Rozmowa z trenerem BKS Januszem Piątkiem
Sportomaks: Ma pan za sobą pierwszy trening z seniorami BKS. Na zajęciach pojawiło się prawie trzydziestu zawodników. Jakie są pana pierwsze wrażenia po rozpoczęciu przygotowań?
Janusz Piątek: Na pewno są bardzo pozytywne. Nowa praca to nowe impulsy. Zawodnicy z pewnością również chcą się zaprezentować z jak najlepszej strony. Miałem okazję przyjrzeć się bardzo licznej grupie zawodników. Wiadomo, że tylko część z obecnych pozostanie z nami. Z wykonanej pracy jestem zadowolony. Nie wszystkich zawodników jeszcze znam. Nie chcieliśmy na tych zajęciach przedobrzyć.
Z tej grupy 28 zawodników ilu będzie mogło zostać w kadrze BKS i ile potrzeba czasu, aby wykrystalizował się skład drużyny?
Ilu zawodników może zostać? – to chyba pytanie nie do mnie. Jesteśmy w jakimś stopniu ograniczeni finansowo. Dajemy sobie okres dwóch tygodni, który ma nam pomóc w doborze zawodników.
Na zajęciach można było dostrzec Marcina Motaka, Tomasza Rachwalskiego i braci Filipków. Oprócz nich trenowało kilku innych potencjalnie nowych zawodników. Czy może pan zdradzić ich personalia?

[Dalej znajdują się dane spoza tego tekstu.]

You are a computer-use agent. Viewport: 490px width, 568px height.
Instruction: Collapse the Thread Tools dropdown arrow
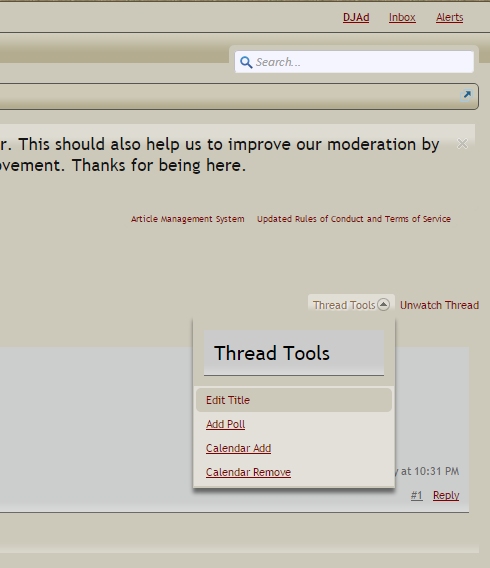[383, 304]
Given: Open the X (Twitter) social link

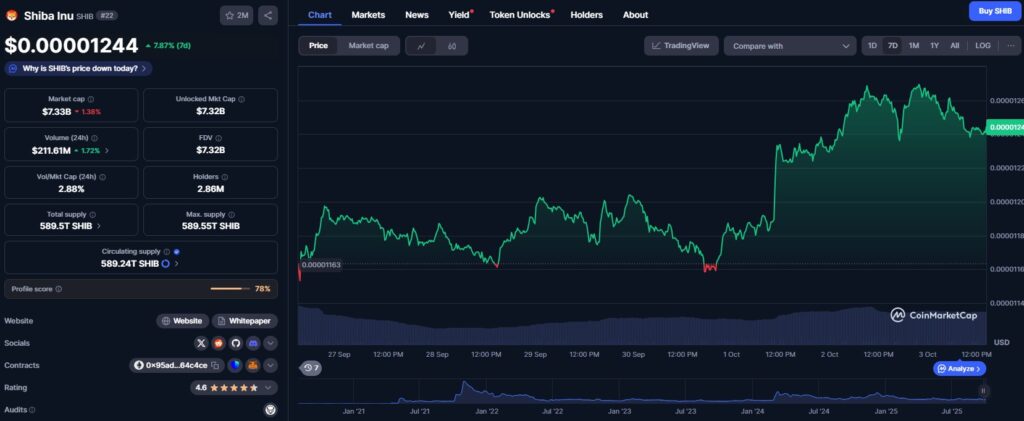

Wolałbym nie. mamy kilku zawodników z zewnątrz, których chcemy sprawdzić na pozycjach, na których mamy wakat. Po pierwszym treningu mogę powiedzieć, że pokazali się z dobrej strony. Zawodnicy, którzy przyjdą z zewnątrz będą mieli dać zespołowi nową jakość.
Jaki ma pan plan na te przygotowania?
Pierwsze dwa dni dajemy sobie na wprowadzenie. W czwartek mamy badania wydolnościowo – szybkościowe. W sobotę mamy sparing. W następnym tygodniu będziemy chcieli wykrystalizować kadrę. Po dwóch tygodniach będziemy chcieli skupić się na przygotowaniu motorycznym i elementach taktycznych.